Saturday, April 21, 2012

Two-Banded Longhorn Threat to Pine Plantations?

Two-Banded Longhorn Beetle, Rhagium bifasciatum
The most attractive family of beetles present in Ireland are easily the longhorn beetles (family Cerambycidae). With their distinctive antennae that are always at least two thirds as long as the body large size and often brightly coloured bodies longhorns should be quite conspicuous. However they are often difficult to find, mainly due to their life history. Larvae are found deep inside wood which they eat with their powerful jaws, often burrowing so deep into trees that adults have been known to emerge from furniture made from attacked timber (1). The adults of many species do not feed at all, but those that do feed on flower nectaries and a variety of plant material.
Two-Banded Longhorn Beetle, Rhagium bifasciatum
Of the 22 species of longhorn present in Ireland (2), one of the most common is the Two-banded Longhorn Beetle (Rhagium bifasciatum). While its antennae are not as impressively large as some of its relatives, it is nonetheless an attractive beetle sporting chestnut elytra that each show two slanted yellow bands. Economically, it has no direct effect on forestry activity as, although the adults do feed on conifer leaves, the larvae attack decaying softwood (3). However R. bifasciatum could be a possible vector for the pine wilt nematode Bursaphelenchus xylophilus (4), the causative agent of pine wilt, a disease that can kill established pine trees in weeks (5). Ireland currently does not have a problem with the pine wilt nematode, however strict quarantine must be used to avoid infection of R. bifasciatum in this country.

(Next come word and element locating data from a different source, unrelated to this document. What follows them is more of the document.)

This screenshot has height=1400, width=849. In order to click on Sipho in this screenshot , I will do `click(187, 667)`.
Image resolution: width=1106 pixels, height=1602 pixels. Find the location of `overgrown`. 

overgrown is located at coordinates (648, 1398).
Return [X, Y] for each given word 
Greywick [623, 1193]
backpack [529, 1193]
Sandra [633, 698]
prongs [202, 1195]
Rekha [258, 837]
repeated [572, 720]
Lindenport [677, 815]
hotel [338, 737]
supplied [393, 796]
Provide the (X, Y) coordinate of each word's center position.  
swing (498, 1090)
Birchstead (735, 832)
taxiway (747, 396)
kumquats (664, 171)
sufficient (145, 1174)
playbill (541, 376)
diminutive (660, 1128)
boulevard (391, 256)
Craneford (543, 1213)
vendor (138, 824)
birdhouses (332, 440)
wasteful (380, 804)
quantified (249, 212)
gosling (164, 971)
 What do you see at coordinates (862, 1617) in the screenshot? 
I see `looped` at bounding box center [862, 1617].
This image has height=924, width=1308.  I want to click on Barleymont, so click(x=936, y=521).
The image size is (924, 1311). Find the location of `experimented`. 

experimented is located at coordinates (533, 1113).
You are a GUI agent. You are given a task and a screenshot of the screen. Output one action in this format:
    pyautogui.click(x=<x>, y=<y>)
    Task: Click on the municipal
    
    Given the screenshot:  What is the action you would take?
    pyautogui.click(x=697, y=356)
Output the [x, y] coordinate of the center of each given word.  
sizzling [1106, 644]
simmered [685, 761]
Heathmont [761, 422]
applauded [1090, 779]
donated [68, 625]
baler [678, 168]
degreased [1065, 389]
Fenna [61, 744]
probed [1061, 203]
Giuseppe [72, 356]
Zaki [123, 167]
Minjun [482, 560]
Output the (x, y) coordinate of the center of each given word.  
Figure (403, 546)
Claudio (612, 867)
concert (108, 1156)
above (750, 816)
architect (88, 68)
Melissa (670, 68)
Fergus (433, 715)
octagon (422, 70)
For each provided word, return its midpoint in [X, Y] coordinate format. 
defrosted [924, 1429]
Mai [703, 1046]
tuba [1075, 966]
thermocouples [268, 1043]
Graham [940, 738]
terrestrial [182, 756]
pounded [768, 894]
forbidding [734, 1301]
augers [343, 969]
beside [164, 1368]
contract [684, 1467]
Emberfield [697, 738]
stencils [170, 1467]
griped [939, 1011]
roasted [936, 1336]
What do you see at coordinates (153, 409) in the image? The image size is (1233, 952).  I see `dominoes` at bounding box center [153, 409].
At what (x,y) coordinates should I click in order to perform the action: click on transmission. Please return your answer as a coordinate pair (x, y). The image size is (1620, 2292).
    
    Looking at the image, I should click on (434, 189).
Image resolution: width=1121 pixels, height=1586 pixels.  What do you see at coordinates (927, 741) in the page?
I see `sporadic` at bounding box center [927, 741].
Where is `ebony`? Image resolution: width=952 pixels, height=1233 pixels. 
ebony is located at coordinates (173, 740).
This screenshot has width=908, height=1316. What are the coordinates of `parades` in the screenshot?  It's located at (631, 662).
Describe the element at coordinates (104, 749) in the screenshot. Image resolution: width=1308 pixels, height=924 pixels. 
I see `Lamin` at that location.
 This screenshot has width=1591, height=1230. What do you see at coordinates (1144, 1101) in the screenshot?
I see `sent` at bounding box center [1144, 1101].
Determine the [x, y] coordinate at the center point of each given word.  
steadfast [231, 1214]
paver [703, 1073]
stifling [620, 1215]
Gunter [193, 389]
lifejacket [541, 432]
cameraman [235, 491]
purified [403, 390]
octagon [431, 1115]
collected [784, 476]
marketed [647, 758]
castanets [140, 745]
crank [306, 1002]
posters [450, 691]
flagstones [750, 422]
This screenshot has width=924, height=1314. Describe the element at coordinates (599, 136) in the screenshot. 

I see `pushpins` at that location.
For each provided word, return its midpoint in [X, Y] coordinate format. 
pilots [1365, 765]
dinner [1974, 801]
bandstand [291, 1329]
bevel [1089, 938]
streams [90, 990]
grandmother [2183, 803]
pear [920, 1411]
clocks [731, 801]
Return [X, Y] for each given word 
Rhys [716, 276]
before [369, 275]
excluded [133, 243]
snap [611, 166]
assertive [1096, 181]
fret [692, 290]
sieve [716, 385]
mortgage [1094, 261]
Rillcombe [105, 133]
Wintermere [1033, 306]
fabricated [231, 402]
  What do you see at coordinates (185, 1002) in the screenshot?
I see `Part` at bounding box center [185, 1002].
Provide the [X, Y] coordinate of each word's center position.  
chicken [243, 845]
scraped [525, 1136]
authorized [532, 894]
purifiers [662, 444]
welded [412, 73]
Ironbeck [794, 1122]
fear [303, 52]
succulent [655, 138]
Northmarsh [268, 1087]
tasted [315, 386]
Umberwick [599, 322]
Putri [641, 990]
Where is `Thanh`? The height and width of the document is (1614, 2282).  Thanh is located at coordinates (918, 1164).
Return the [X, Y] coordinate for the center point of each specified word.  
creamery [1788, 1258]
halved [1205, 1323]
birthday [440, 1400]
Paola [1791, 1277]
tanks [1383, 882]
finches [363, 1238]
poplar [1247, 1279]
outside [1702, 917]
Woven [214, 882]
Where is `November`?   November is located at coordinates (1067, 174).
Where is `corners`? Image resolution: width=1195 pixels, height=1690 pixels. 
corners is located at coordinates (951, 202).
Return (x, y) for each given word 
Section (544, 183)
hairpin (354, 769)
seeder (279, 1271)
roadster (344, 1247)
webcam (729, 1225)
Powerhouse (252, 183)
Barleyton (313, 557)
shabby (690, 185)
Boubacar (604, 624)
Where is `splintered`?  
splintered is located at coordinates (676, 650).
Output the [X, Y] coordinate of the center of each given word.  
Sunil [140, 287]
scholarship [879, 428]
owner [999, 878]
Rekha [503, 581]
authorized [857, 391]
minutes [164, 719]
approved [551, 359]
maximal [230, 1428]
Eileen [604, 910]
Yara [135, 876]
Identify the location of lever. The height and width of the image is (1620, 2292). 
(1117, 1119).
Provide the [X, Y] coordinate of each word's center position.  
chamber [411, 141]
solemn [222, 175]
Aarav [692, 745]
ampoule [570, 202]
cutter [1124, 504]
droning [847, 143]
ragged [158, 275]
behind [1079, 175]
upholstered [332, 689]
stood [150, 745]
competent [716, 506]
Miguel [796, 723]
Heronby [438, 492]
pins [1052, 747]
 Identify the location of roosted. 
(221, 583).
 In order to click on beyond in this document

  1. McGavin, 2005. Pocket Nature Insects and Spiders pp. 112-113
  2. Anderson at al., 1997. Irish Coleoptera.  A revised and annotated list.  Irish Naturalists’ Journal Special Entomological Supplement
  3. Desch, 1973. Timber; its Structure and Properties p. 270
  4. Robertson et al, 2008. Pine Wilt Disease: A Worldwide Threat to Forest Ecosystems Part IV pp. 221-234
  5. Mota et al., 2008. Pine Wilt Disease: A Worldwide Threat to Forest Ecosystems

1 comment:

  1. A disease that would kill pine plantations in weeks would be useful here in Southern Brazil, since pine became a great threat to our native ecosystems.